Nature Canada

Variable Darner Dragonfly: What Makes Them Good Predators?

Valerie Assinewe, Professional Writing Program Intern

Valerie Assinewe, Professional Writing Program Intern

Dragonflies have no sense of hearing, cannot smell, and are unable to vocalize. However, this has not limited their predator lifestyle. The two compound eyes which dominate the head are composed of 30000 facets, or lenses each. Each facet forms one visual information and together the lenses form a mosaic image. This visual system is extremely sensitive to movement, polarized light, and with the way the head is attached to the neck provides a 360-degree visual field. It gives this predator an advantage to target and intercept prey. It also means that with no blind spot they are hard to catch. Dragonfly

Dragonflies are a fast and highly manoeuvrable hunter. Their four wings, which are extended horizontally, operate independently of each other, allowing it to move in mid-air like a helicopter—they can hover, fly forwards, backwards, and sideways, and instantly change direction whenever they need to. Dragonflies can even fly upside down if they need to. With the exception of damselflies (which belong to the same order), dragonflies are the only insects with this amount of control over their wings. Delicate yet powerful, each wing connects to the thorax with a separate muscle group. Bursts of 0.3 m/s have been recorded.

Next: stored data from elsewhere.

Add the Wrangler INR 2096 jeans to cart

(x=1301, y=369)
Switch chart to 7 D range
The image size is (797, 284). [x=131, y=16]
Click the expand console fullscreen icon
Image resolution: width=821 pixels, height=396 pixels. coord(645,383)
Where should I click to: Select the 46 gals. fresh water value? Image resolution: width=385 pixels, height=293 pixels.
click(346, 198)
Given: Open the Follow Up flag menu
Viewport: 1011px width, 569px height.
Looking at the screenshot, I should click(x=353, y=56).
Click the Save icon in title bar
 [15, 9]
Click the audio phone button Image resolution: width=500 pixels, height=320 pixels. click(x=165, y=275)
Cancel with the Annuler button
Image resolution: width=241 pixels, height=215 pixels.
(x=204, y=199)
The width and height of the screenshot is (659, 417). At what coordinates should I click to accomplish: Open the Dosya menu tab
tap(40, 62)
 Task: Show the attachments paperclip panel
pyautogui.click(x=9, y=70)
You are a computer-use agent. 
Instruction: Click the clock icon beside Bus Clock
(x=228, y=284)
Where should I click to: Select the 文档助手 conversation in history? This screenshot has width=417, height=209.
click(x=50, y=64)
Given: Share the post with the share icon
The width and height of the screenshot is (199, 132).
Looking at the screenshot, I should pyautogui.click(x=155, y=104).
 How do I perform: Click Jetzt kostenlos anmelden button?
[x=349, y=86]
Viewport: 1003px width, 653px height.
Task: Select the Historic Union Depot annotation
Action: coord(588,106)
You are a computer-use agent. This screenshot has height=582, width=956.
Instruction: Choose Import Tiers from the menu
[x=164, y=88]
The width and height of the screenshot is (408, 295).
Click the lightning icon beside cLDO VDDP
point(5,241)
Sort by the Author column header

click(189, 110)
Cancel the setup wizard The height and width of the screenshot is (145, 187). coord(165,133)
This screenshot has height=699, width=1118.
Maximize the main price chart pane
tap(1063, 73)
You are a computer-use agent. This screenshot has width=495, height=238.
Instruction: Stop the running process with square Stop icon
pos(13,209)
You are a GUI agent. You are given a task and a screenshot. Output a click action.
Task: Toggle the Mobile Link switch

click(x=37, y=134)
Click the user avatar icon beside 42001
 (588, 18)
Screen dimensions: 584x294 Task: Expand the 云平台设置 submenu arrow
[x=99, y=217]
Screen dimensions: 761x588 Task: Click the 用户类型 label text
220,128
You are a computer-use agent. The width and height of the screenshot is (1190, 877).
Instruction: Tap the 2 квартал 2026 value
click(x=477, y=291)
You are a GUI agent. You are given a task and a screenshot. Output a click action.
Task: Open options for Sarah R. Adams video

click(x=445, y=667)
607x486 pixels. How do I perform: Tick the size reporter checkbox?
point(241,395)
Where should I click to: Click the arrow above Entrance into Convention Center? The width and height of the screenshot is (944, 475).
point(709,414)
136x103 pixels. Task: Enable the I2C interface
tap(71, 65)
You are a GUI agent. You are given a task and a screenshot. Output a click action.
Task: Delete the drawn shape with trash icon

Dragonflies are in the order Odonata meaning “toothed ones.” Insects do not have teeth in the sense that mammals have teeth. The mouthparts are made of chitin, as is the rest of the exoskeleton. Nevertheless, the labrum (upper lip), labium (lower lip), mandibles, and maxillae are formidable capturing and eating machinery. Watching the jaw action of this predator, especially in its aquatic life stage, will show how this insect could have inspired the “Alien” movies. In as little as 1/100 of a second, the prey is secured by the labium, which can be extended out to 1/3 the length of nymph body, snagging the victim and delivering it to the waiting hungry jaws.

As an adult, the Darner will eat almost any soft-bodied flying insect including mosquitoes, flies, butterflies, moths, mayflies, stoneflies, and immature dragonflies. As a naiad, the Darner feeds on a wide variety of aquatic insects, such as mosquito larvae, other aquatic fly larvae, mayfly larvae, and freshwater shrimp. They will also eat very small fish and tadpoles. Dragonflies are voracious feeders and I for one am grateful they have remained small since their evolution millions of years ago.